[Begin Supplied material]

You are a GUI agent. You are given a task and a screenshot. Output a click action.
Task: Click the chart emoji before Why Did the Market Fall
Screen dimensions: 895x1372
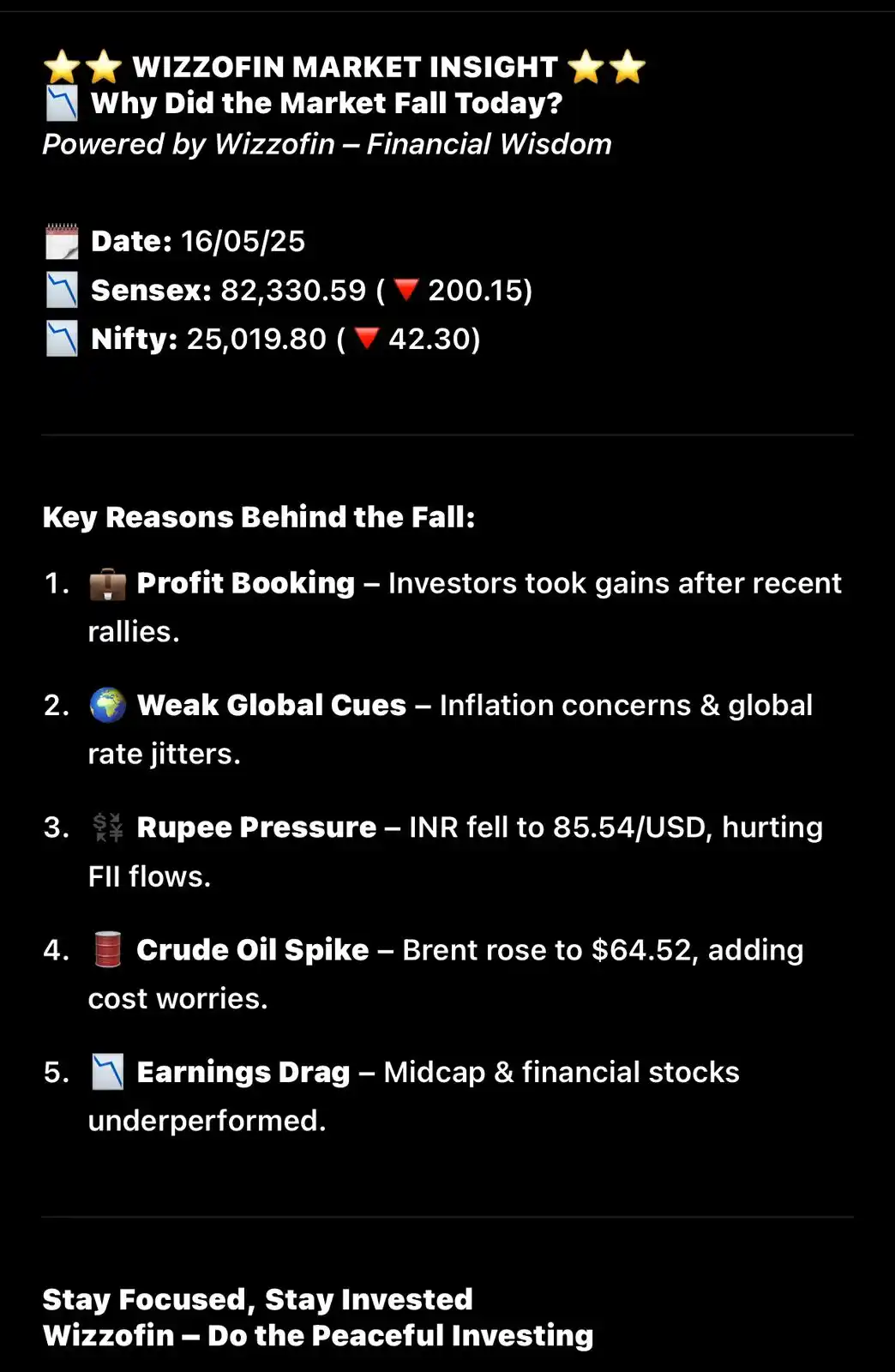tap(62, 103)
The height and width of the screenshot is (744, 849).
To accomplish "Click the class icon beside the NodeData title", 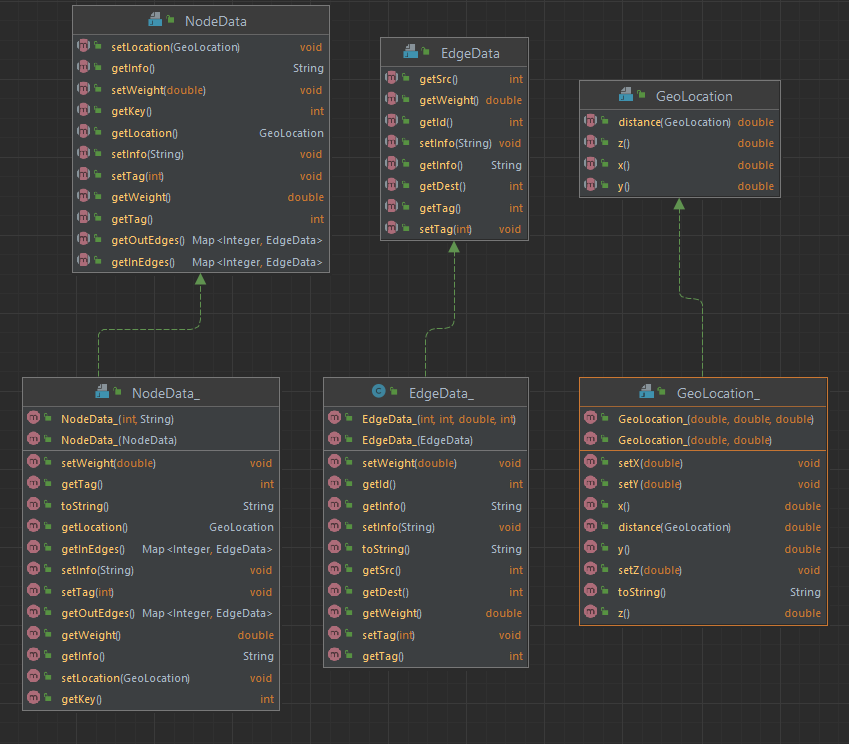I will tap(155, 20).
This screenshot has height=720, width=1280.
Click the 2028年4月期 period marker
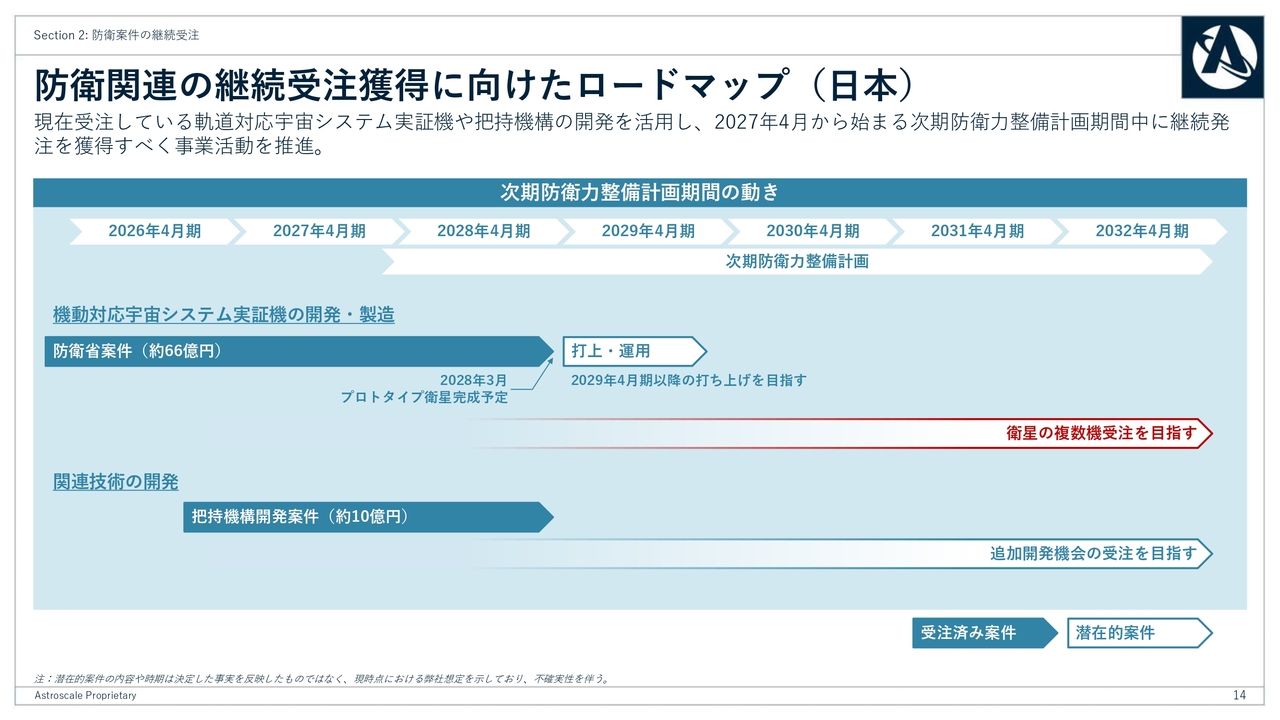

[End Supplied material]

Pull out the lines of the data from the one containing "This screenshot has height=720, width=1280." through the end, repeating them word for word. Leave the pictures out of your answer.

This screenshot has height=720, width=1280.
Click the 2028年4月期 period marker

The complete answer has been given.